The Alchemy of Revolution:
The Role of Social Networks and New Media
in the Arab Spring

by Reda Benkirane (PDF)

« if 2011 was a year of Arab collective therapy whereby ICTs’ role facilitated the liberation process, then 2012 is the year of psychological depression and political regression/repression due to the control made possible by the same ICTs”

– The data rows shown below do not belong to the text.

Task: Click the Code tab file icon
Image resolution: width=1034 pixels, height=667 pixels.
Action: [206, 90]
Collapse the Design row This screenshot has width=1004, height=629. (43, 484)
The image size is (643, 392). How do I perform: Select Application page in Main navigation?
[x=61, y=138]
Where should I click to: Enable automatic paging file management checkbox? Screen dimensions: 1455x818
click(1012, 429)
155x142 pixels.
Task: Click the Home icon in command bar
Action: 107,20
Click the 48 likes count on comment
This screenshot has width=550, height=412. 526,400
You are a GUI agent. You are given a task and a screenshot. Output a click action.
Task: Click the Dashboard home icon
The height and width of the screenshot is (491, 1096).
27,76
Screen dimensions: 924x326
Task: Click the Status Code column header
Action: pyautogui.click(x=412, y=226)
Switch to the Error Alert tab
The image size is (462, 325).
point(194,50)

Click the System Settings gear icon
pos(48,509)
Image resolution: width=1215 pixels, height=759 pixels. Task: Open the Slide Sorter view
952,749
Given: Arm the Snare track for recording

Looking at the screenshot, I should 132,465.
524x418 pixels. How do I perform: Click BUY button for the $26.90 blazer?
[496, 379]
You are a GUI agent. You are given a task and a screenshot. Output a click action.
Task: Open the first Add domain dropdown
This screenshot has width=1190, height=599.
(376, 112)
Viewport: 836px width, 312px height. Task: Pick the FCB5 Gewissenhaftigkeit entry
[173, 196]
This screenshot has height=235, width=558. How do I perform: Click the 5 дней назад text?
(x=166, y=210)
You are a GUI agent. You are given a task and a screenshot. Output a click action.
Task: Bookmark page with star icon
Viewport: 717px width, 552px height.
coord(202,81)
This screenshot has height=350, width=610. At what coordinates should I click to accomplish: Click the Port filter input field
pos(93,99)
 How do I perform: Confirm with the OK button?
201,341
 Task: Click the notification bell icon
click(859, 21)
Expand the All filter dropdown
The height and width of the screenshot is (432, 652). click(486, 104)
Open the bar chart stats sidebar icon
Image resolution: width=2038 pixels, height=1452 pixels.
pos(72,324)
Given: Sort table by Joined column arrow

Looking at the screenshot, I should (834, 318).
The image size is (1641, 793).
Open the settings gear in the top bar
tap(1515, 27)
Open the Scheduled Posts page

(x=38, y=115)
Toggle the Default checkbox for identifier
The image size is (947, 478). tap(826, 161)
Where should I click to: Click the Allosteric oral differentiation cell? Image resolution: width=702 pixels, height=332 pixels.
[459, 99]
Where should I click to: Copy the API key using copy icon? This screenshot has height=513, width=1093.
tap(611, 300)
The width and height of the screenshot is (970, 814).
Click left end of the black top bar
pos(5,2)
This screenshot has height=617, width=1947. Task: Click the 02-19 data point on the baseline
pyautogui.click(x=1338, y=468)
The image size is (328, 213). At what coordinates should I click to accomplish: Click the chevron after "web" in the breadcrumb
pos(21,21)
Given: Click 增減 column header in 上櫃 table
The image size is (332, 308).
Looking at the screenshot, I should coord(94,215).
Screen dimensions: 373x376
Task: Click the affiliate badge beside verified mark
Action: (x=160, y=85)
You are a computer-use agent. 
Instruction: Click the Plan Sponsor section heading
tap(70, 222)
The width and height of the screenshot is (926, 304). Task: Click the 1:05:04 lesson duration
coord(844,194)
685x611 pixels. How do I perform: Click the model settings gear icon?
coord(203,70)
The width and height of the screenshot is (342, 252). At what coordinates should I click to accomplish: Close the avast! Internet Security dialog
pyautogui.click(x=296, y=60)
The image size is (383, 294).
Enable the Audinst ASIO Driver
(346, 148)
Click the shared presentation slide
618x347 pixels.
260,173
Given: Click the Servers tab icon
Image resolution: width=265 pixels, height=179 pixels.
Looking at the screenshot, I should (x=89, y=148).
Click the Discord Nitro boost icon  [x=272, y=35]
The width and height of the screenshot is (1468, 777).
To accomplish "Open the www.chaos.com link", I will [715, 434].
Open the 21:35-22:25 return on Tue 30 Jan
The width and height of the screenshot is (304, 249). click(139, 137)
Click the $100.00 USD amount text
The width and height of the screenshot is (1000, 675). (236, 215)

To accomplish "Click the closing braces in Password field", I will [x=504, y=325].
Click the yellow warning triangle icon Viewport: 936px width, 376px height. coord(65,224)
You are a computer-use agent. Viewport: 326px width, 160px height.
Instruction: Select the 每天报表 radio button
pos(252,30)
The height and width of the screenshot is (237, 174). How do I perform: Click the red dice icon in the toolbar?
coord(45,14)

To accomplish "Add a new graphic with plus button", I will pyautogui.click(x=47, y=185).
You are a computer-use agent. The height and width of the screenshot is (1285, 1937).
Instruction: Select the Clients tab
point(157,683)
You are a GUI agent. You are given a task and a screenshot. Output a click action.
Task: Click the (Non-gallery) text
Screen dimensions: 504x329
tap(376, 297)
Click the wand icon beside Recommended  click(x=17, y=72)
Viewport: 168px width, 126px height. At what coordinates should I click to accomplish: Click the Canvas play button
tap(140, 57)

“Technology is a pharmakon; a remedy that can heal and a poison that can kill”

Key Points

  • The rise of Arab bloggers and cyber activists is not the product of a spontaneous generation. The Arab Spring is rather the social outcome of decades of struggles for civil and political rights, which matured within the virtual space-time generated by an Arab media system wherein press, radio, satellite television, web and mobile telephony constitute different layers of complexity.
  • Social networks and new media played a catalytic role in the Tunisian and Egyptian revolutions. They accelerated local social reactions, synchronized different levels and intensities of uprisings and permitted the coverage of events through real-time footage directed to global public opinion.
  • The Arab Spring might herald the first social revolution of the 21st century. It epitomizes the revolt of a new individual and a new collective voice against various forms of fear, control, manipulation and disinformation. Just as economic crises do, social uprisings are transversal and can propagate worldwide wherever “freedom, justice, dignity” are restricted or scorned.
  • The role of technology will remain intrinsically ambivalent and is never neutral. It depends on political, economic, social and cultural milieu. The emerging “Intelligence” Technology can represent liberation as well s be used as spying technology. Social networks may contribute to empowering citizens, but the same technology may also be used against them for control and repression. A flourishing multibillion-dollar Western industry of digital weaponry for state surveillance and repression now represents a major threat to democratization in the MENA region and beyond.